Привозили обреченных — обычно одно-двух, как-то привезли и четверых. Принимал их генерал радушно, сажал за стол, кормил и сам наливал зекам водки. Миронов брезговал бывшими людьми, и прокурор растолковал, что блохи — они все черненькие, все прыгают, и чем зеки хуже охров? А ничем — просто одни из бывших, а другие — не из бывших, повезло. Или того проще — одних поймали на горячем, а других вот на горячем не поймали. Что, Миронова самого прижать нечем, и пулю ему пустить не за что? Добрый дядюшка-прокурор добродушно ухмылялся, разводил руками, а голубенькие выпуклые глазки оставались как будто обращенными внутрь самих себя, не выпускали света наружу. И Миронов, получив урок, перестал брезговать зеками — по крайней мере, явно, по крайней мере, на прокурорской даче.

Они садились за стол с зеками, пили и ели, и Миронов часами слушал, как вел прокурор с обреченными долгие беседы: о науке, о боге, о смысле жизни, о вещах, дотоле Миронову ну, совершенно неизвестных. Нигде — радовался прокурор — ни в каком другом месте не могу найти таких умных людей! А потом он заряжал свой «Макаров» и наслаждался трепетом, яростью умирающего человека. Наваливались топтуны, скручивали руки обреченному, кидались рыть могилу тут же, на склоне обращенной к Енисею горы, на которой поставили дачу. Генерал артистично подбегал, стреляя из классической стойки, а бывало — палил прямо из-за стола метров за тридцать, и они с Мироновым держали пари — кто лучше уложит зека?
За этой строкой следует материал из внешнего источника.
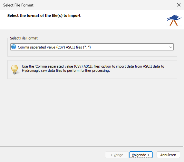184x162 pixels.
Task: Click empty space inside the hint panel
Action: tap(141, 75)
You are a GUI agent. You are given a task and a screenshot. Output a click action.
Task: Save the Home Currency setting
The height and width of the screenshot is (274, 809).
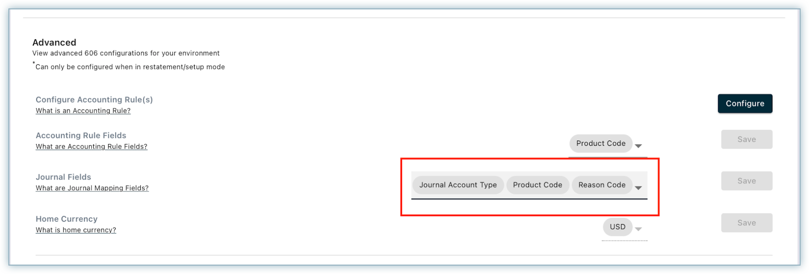point(746,223)
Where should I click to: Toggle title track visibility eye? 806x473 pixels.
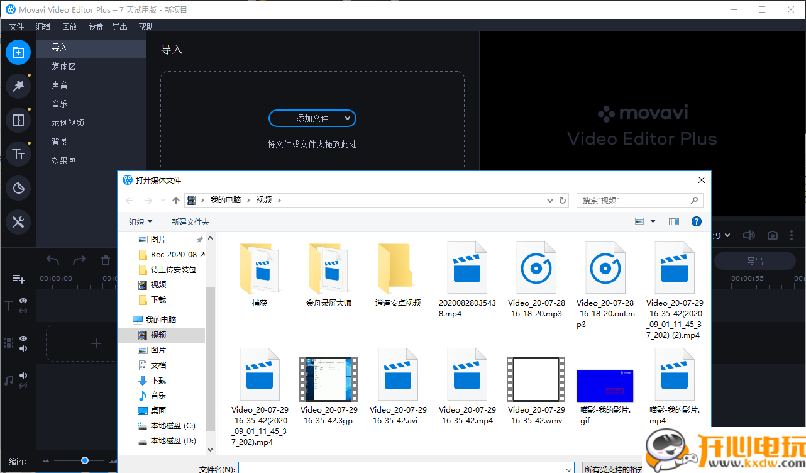coord(23,301)
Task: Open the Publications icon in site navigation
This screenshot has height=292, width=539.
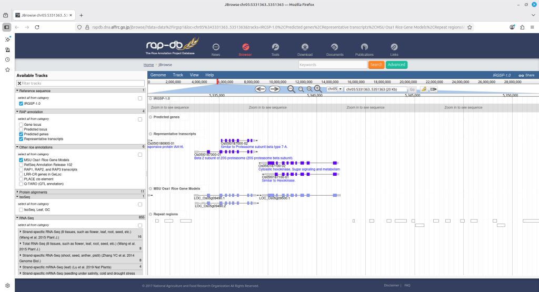Action: (x=364, y=47)
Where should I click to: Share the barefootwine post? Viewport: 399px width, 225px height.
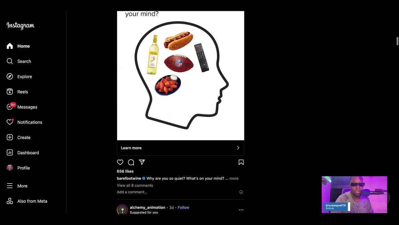coord(142,162)
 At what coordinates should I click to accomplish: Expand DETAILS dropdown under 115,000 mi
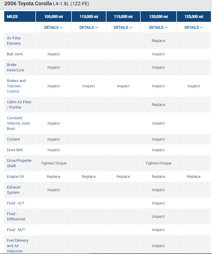coord(123,27)
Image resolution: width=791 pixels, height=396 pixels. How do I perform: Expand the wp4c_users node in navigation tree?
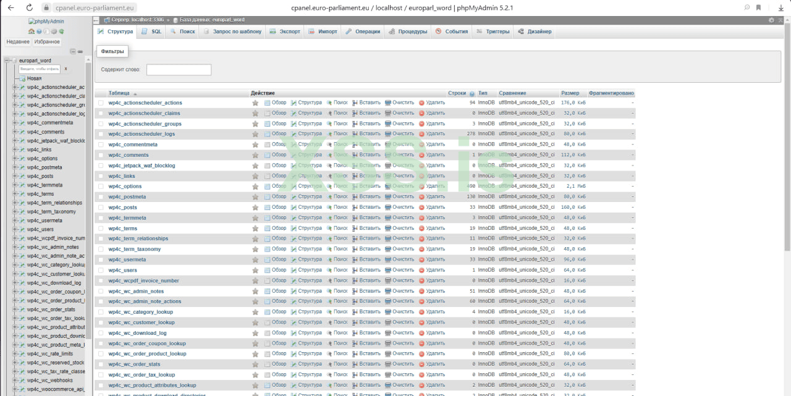[15, 229]
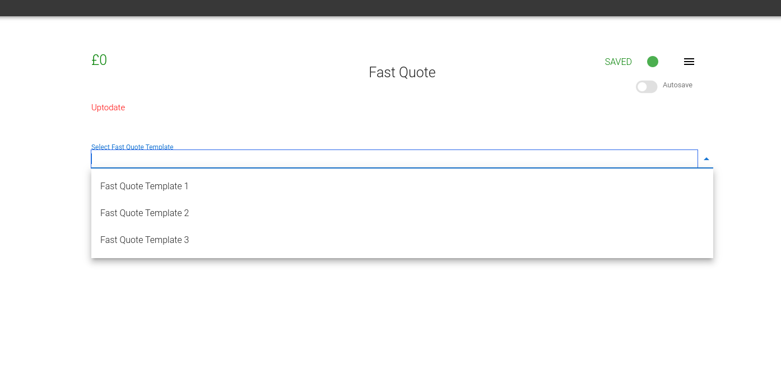
Task: Focus the Select Fast Quote Template field
Action: click(394, 159)
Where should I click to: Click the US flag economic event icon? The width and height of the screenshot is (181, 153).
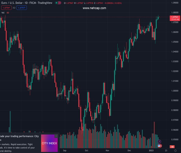pos(159,146)
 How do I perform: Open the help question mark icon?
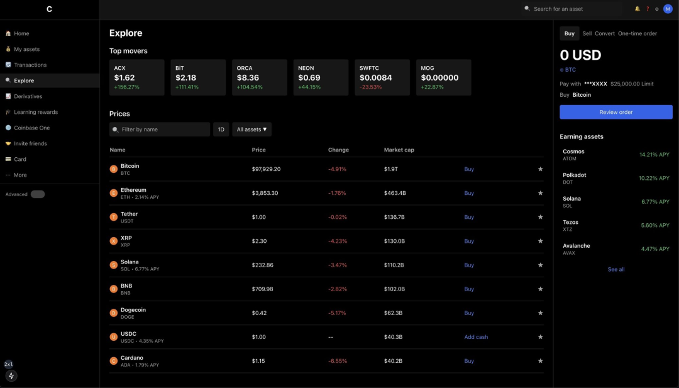(x=648, y=9)
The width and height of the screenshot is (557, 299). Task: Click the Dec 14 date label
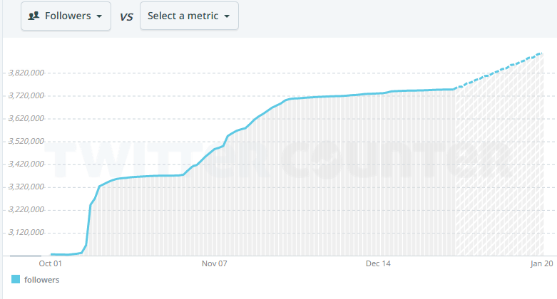tap(378, 263)
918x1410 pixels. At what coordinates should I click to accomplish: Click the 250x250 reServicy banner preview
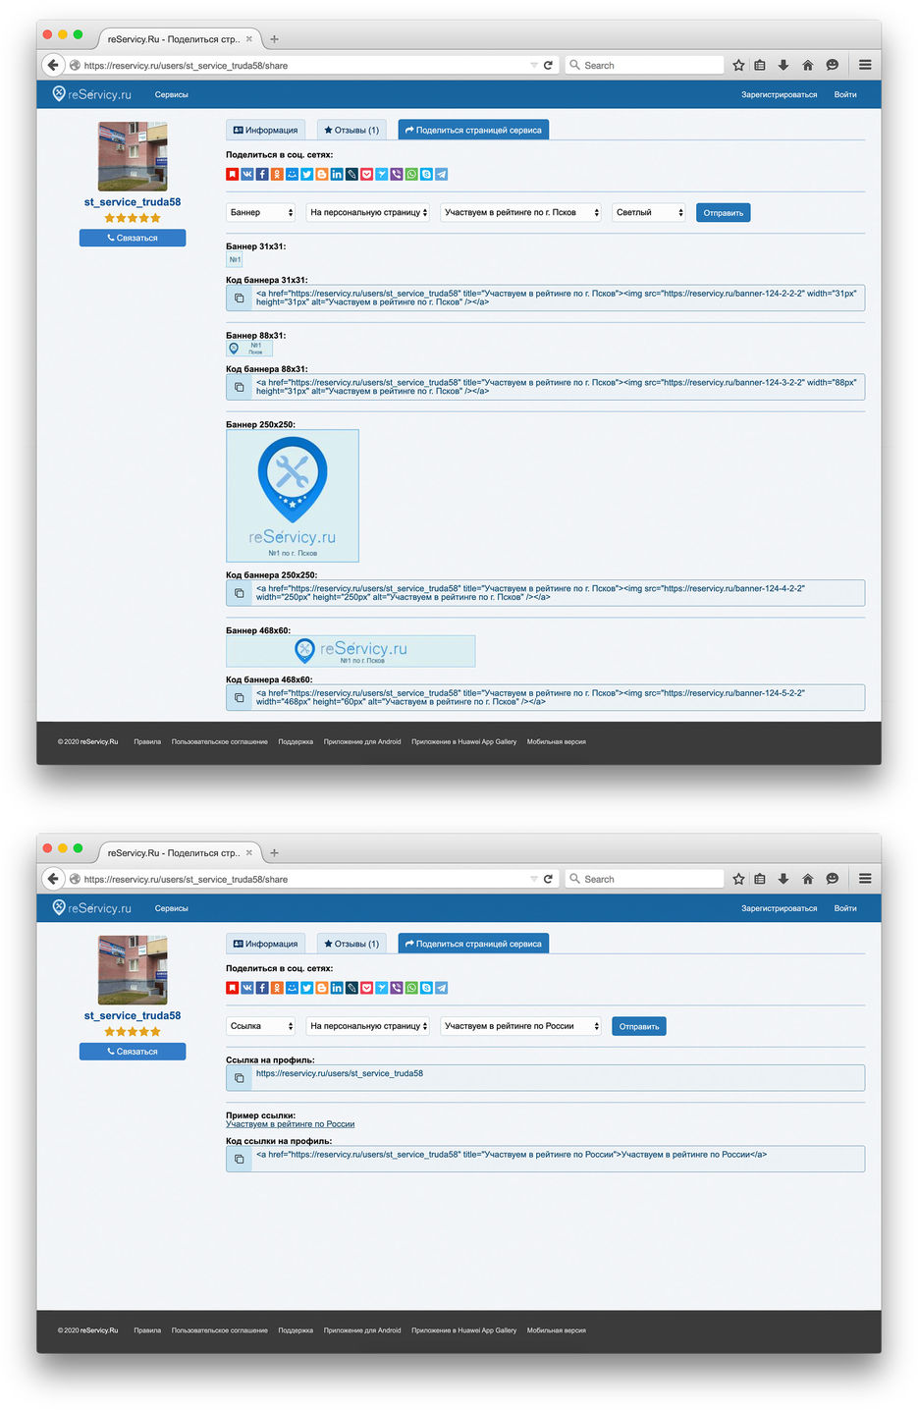(293, 496)
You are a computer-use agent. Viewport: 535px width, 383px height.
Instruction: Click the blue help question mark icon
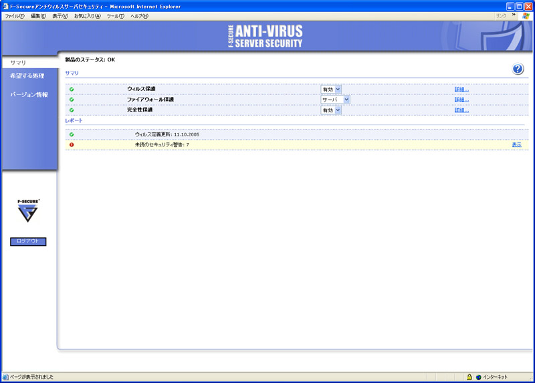[x=518, y=70]
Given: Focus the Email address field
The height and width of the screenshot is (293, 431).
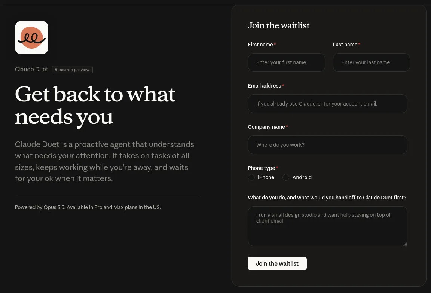Looking at the screenshot, I should click(x=328, y=104).
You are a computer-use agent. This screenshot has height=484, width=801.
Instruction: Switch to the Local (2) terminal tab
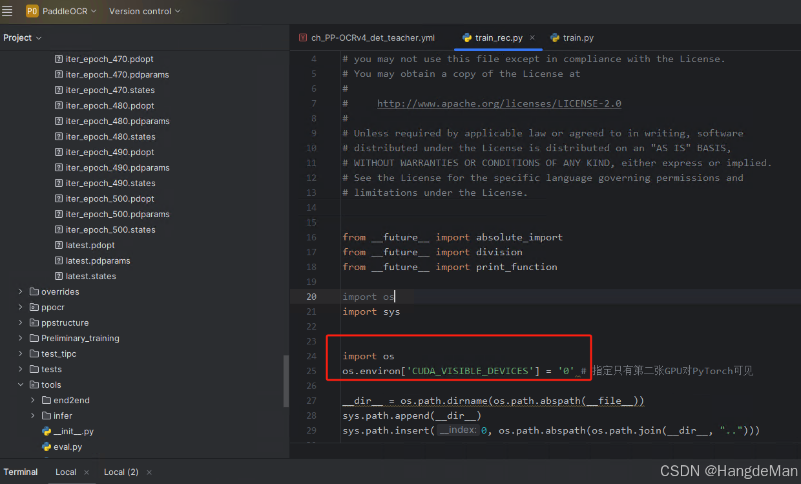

Охрана потом и закапывала, неглубоко. Тоже понять можно — закапывать глубоко им лень было, и теперь скелеты со скрученными проволокой руками найти можно совсем неглубоко, где-то за полметра от поверхности.

На руднике Миронов тоже не брезговал сам заниматься выбраковкой — но тут дело не в удовольствии. Радости прокурора, его наслаждения он так и не научился разделять. Но если что-то надо делать, начальник должен показать пример, и Миронов может показать, что не хуже любого другого, и все умеет, что полагается расстрельщику.

Так что никого не удивило — ни зеков, ни охрану, что собирается Миронов, сажает в машину этих двух, увозит. И что вернулся через три часа один.

Но было тут совсем не развлечение, тут сослуживцы ошибались. Товарищ Сталин умер, и два чувства стали основными для Миронова последние два месяца: чувство космической, не сравнимой ни с чем пустоты. И чувство опасности, незащищенности. Все острее понимал Миронов, чуял своим почти что звериным чутьем, что теперь нужно самому подумать о себе. Все равно ведь скоро все обрушиться… Для себя и для детей, для внуков — нельзя, только правнуки смогут пользоваться; надо чтоб заклятье улеглось. Но настанет день — и все это будет для правнуков.

Зеки сварили ящик, и Миронов упаковал туда все, что возил с собой многие годы, боясь расстаться даже ненадолго. Перед тем, как сунуть коробочку в недра ящика, Миронов все же просмотрел еще раз сокровища. Вот обручальные кольца — из Литвы. Нательный крестик… Живучий он был, тот униатский поп из-под Львова, три пули в голову, в упор, потратил на него Миронов. Сережки… Это одной польской дуры — решила откупиться, идиотка. Миронов сережки взял и расстрелял собственноручно ее сына. А потом пристрелил и ее. Вот опять колечки, перстни — это Эстония, сорок шестой, ихние партизаны…

Вот этот ящик и закапывали зеки в очень приметном месте, давно присмотренном Мироновым. Только однажды за эти три часа возникло напряжение — и ни когда Миронов растолковывал суть дела, ни когда рвал мерзлую землю петардой — тут все было в порядке. А вот когда донесся глухой взрыв с той стороны, где стоит лагерь, забеспокоились зеки, К-456 и С-235, стали бросать хмурые взгляды вокруг. Потому что донесся этот звук, глухой и мощный, уже после того, как зеки положили куда следует металлический куб, завалили, примяли, стали насыпать земельку; и не могло у них не возникнуть мысли: что мол, с теми все уже, и с нами все?!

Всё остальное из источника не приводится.